*STATED TASK*: Write out the lines of the listing below from the one containing "Task: Reply to molswi's comment" through the one containing "pyautogui.click(x=938, y=734)", both included, and copy them exactly with nothing else.

*MATERIAL PROVIDED*:

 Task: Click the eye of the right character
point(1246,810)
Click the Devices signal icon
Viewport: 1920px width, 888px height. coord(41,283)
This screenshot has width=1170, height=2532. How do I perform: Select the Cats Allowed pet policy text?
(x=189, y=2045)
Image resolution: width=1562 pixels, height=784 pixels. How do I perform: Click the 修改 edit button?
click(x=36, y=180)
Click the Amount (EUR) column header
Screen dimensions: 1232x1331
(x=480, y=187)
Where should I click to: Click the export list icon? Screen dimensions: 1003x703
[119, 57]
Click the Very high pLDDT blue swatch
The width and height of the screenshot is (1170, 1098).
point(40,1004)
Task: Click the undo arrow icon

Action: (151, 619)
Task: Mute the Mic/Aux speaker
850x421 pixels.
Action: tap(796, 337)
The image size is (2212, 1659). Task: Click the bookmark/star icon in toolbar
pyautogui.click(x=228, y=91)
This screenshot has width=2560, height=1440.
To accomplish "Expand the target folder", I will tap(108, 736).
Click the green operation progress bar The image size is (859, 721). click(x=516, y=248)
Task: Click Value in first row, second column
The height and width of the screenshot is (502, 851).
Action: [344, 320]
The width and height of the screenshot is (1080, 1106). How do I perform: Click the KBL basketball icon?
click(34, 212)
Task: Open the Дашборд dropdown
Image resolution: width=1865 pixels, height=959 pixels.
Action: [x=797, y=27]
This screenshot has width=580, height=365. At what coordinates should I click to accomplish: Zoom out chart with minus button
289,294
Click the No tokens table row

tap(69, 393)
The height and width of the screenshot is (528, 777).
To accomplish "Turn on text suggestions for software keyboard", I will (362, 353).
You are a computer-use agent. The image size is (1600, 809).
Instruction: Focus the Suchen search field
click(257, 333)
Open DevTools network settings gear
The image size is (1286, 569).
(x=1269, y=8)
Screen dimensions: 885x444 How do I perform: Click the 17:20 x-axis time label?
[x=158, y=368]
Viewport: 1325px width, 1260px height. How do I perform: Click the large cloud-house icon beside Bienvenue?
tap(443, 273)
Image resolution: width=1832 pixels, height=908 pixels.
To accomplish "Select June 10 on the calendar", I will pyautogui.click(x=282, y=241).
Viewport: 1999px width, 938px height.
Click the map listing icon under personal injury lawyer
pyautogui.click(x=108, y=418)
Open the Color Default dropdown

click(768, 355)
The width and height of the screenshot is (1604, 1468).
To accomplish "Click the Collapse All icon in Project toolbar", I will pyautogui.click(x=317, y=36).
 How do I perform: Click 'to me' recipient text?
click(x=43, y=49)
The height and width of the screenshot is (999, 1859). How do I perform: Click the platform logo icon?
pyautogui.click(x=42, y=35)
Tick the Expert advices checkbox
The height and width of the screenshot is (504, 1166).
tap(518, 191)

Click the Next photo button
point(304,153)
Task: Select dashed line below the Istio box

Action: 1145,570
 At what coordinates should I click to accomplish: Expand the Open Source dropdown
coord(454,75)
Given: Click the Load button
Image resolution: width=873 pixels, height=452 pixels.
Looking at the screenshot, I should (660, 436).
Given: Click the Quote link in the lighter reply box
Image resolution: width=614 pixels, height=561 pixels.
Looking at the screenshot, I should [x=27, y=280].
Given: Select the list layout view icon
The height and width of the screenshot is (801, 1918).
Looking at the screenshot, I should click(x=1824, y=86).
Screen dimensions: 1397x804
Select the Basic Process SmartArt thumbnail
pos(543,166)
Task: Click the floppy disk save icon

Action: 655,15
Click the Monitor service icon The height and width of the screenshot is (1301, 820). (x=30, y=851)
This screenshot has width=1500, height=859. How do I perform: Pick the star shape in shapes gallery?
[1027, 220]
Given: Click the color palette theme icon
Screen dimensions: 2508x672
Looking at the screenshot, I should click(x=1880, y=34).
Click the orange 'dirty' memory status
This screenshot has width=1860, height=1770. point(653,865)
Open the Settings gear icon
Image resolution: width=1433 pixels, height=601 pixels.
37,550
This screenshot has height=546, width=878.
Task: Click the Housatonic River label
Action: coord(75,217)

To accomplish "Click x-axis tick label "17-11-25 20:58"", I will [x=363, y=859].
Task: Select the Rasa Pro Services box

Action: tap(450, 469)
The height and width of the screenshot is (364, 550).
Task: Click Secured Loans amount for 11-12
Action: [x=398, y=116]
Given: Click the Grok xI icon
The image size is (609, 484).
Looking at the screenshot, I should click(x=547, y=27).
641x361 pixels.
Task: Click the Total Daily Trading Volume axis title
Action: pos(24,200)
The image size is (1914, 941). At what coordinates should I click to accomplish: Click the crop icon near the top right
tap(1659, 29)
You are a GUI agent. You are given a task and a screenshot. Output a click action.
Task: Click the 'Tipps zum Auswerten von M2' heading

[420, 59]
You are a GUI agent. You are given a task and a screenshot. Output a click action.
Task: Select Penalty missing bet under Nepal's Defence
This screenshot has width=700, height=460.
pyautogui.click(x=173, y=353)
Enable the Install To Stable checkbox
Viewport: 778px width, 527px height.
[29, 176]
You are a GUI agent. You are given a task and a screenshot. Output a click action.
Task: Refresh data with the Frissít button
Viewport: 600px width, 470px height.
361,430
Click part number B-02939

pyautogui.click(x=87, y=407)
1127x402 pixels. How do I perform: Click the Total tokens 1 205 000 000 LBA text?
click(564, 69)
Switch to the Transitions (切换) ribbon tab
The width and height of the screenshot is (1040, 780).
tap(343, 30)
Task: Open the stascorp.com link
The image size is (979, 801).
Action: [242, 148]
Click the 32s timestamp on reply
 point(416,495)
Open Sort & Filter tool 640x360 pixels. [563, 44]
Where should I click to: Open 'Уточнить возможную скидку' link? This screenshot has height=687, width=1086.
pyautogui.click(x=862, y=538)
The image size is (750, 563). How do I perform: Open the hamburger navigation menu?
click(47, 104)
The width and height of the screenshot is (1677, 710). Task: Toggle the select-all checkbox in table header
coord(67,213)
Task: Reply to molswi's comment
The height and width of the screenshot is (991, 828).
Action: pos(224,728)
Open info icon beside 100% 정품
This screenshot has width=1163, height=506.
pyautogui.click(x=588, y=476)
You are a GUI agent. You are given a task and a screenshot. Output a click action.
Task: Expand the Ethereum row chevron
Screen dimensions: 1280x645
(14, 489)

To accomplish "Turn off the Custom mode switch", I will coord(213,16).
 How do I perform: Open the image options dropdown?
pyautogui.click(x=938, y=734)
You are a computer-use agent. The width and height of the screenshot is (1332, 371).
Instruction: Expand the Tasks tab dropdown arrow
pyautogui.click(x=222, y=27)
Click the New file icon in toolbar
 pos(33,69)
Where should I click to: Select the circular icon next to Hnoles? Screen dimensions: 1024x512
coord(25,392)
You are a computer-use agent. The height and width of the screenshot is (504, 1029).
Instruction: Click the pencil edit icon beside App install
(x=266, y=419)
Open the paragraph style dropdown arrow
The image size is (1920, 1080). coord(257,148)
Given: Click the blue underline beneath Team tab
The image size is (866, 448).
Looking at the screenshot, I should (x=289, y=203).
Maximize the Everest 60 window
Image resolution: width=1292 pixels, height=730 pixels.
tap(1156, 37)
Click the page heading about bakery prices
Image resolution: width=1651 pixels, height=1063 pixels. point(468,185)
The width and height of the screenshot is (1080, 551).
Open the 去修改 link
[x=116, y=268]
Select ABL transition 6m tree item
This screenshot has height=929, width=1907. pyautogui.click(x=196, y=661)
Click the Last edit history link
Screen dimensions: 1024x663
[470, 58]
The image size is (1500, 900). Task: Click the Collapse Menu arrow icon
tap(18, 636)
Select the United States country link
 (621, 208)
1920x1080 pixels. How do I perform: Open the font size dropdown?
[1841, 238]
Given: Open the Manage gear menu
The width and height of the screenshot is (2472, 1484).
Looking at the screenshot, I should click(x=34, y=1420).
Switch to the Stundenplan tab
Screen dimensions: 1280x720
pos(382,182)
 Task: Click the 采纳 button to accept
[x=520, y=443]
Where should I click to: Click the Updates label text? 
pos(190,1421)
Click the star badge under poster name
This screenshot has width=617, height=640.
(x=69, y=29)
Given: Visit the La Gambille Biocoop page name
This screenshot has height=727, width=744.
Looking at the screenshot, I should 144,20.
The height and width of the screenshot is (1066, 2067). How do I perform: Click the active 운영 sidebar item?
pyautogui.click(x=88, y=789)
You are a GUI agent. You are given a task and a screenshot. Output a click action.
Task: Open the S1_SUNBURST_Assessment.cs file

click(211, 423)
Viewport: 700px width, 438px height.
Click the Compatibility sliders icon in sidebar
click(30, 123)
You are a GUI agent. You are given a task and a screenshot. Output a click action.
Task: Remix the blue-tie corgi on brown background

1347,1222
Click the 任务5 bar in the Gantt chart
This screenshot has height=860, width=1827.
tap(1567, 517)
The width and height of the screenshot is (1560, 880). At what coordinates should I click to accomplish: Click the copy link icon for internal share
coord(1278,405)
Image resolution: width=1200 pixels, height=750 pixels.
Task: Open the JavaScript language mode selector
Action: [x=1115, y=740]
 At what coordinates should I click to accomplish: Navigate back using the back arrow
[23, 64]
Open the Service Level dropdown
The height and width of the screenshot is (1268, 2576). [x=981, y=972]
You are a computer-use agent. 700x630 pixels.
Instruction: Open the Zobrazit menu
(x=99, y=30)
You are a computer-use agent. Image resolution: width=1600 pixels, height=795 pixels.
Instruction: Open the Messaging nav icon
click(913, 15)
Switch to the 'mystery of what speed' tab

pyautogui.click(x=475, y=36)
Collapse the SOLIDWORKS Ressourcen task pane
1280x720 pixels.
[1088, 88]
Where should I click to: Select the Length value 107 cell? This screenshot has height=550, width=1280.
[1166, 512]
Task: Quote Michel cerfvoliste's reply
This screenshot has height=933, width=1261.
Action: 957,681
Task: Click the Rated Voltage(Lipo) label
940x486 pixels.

*ANSWER TO THIS TASK*:
Task: Reply to molswi's comment
The height and width of the screenshot is (991, 828).
Action: pos(224,728)
Open info icon beside 100% 정품
This screenshot has width=1163, height=506.
pyautogui.click(x=588, y=476)
You are a GUI agent. You are given a task and a screenshot. Output a click action.
Task: Expand the Ethereum row chevron
Screen dimensions: 1280x645
(14, 489)

To accomplish "Turn off the Custom mode switch", I will coord(213,16).
 How do I perform: Open the image options dropdown?
pyautogui.click(x=938, y=734)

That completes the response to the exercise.